On Tuesday the blockchain supporting bitcoin is splitting in two, as members of the bitcoin community unhappy with the digital currency’s direction set up an alternative called Bitcoin Cash. However, Bitcoin Cash will likely only be worth a fraction of bitcoin. The original digital currency is trading at around $2,778.39, but future values for Bitcoin Cash are just $288.35, or 0.103 of a bitcoin.

Last week the Russian national Alexander Vinnik, who allegedly defrauded early adopters of millions of pounds’ worth of bitcoins, including funds obtained from the hack of failed bitcoin exchange Mt Gox, was arrested in Greece.

Vinnik was described by the US Department of Justice as the operator of BTC-e, an exchange used to trade bitcoin since 2011, which was allegedly used to launder more than $4bn for people involved in crimes ranging from computer hacking to drug trafficking. Greek police claimed that the 38-year-old was an “an internationally sought ‘mastermind’ of a crime organisation”.

US authorities also linked him to the failure of Mt Gox, the Japan-based bitcoin exchange that collapsed in 2014 after being hacked. Vinnik “obtained” funds from the hack and laundered them through BTC-e and Tradehill, another San Francisco-based exchange he owned, according to court documents. Vinnik has copycats, who, it is widely speculated, also operate in Russia.

The Russian authorities have become increasingly concerned about the potential for digital currencies to be used for illicit means, but remain undecided about whether it is a currency or a financial asset.
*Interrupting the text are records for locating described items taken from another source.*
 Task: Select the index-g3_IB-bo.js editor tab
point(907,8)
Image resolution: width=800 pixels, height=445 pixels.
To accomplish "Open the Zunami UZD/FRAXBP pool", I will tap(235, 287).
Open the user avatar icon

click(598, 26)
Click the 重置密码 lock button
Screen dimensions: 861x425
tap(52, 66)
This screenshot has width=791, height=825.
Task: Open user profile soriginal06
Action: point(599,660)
Elvira Nabiullina, governor of the Russian central bank, has said it should be regulated as a digital asset. “We don’t consider that bitcoin can be considered as a virtual currency,” she told CNBC.

But the country’s deputy finance minister, Alexey Moiseev, recently said the authorities hoped to recognise bitcoin and other cryptocurrencies as a legal financial instrument next year in an attempt to tackle Vinnik-style money laundering.

The SEC is also under pressure from speculators to recognise bitcoin as a mainstream investment vehicle. The speculators lobbying for change include the Winklevoss twins, Cameron and Tyler, who won a $65m payout after they accused Mark Zuckerberg of stealing their social media idea as the basis for Facebook.

The brothers have since become involved in several cryptocurrency businesses and lobbied the SEC for clearance to launch a fund built to track the digital currency. Bitcoin, they reckon, is “better than gold”. Their lobbying effort has lasted three years so far, but in March was rejected again, triggering another tumble in the volatile price of the currency. But they haven’t given up, and it might not be long before clearance is achieved. A welter of regulation is likely to follow in its wake.